A l’extérieur, la foule a exulté de joie dès l’annonce du premier verdict. Sur les masques des manifestants, les pancartes et les banderoles, ils proclamaient « le peuple veut les nazis en prison ». « C’est une grande victoire », s’est félicité Giorgios Papanikolaou, du parti d’extrême gauche Antarsya. « C’est très important que le parti soit qualifié d’organisation criminelle et pas uniquement jugé pour le meurtre de Fyssas », a-t-il dit à l’AFP. « Mais la lutte contre les idées nazies et racistes continue », a ajouté le manifestant, alors que le cortège se dirigeait aux cris de « Pavlos vit plus que jamais aujourd’hui » vers la place centrale d’Athènes, devant le Parlement grec.

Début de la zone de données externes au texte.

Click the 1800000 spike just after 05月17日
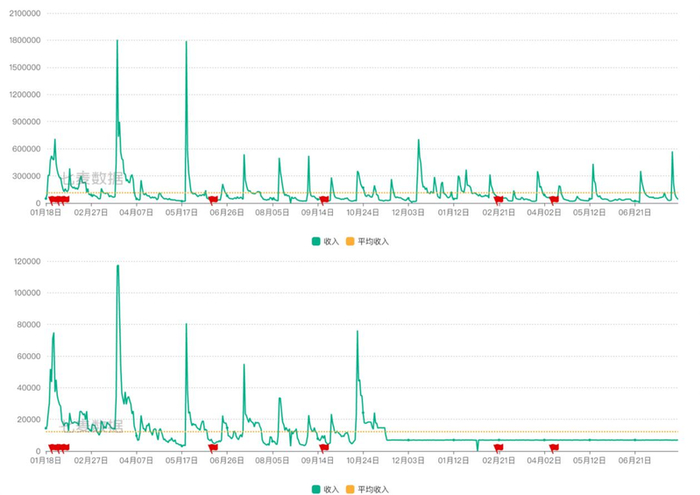 [x=186, y=42]

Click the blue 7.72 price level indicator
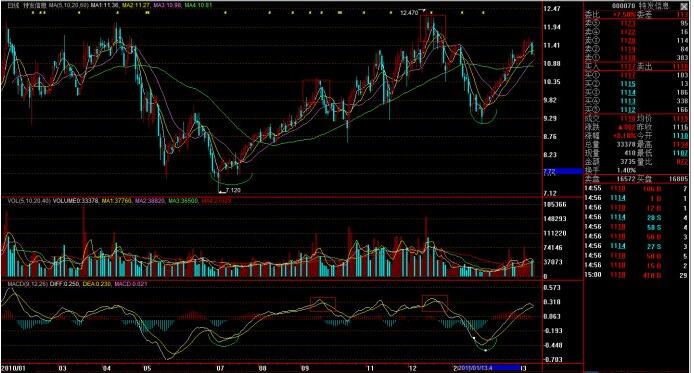(563, 171)
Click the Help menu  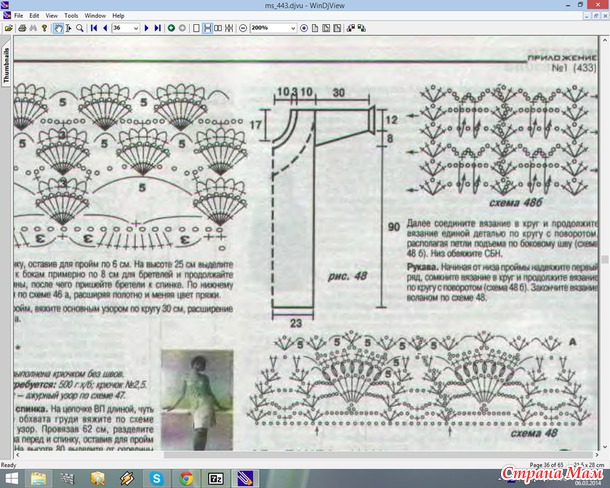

A la sortie du tribunal, les avocats des parties civiles ont salué une « décision historique ». « Aube dorée est une organisation criminelle nazie », a déclaré Me Thanasis Kampayannis, avocat du syndicat PAME. « Justice a été rendue : Aube dorée est une organisation criminelle », a également déclaré à l’AFP Me Kostas Papadakis, avocat de pêcheurs égyptiens, autres parties civiles.

Déclin du parti

Dans ce procès fleuve, Aube dorée était en effet jugé pour deux autres affaires, des « tentatives d’homicide » impliquant elles aussi des membres de ce parti : l’une à l’encontre de pêcheurs égyptiens le 12 juin 2012, l’autre visant des membres du syndicat communiste PAME le 12 septembre 2013. La présidente de la cour, Maria Lepenioti, qui a égrené les noms des accusés et leurs jugements, a vu défiler 150 témoins et une cinquantaine d’avocats au cours de plus de 400 audiences ces cinq dernières années.

Formation politique fondée en 1985 par Nikos Michaloliakos, longtemps marginale, la débâcle sociopolitique que la Grèce a dû affronter après la crise financière de 2010 a profité à ce parti néonazi, dont des représentants entrent pour la première fois, en 2012, au Parlement grec. A l’époque, des groupes d’hommes en noir sillonnaient les rues d’Athènes, tabassant leurs opposants à coups de pied ou de barres de fer et scandant « sang, honneur, Aube dorée ».

Qualifié d’« historique » par le monde politique et les parties civiles, ce procès a entraîné progressivement le déclin de la formation, dont la direction renie actuellement l’idéologie nazie. Aux dernières législatives de juillet 2019, Aube dorée n’a obtenu aucun député.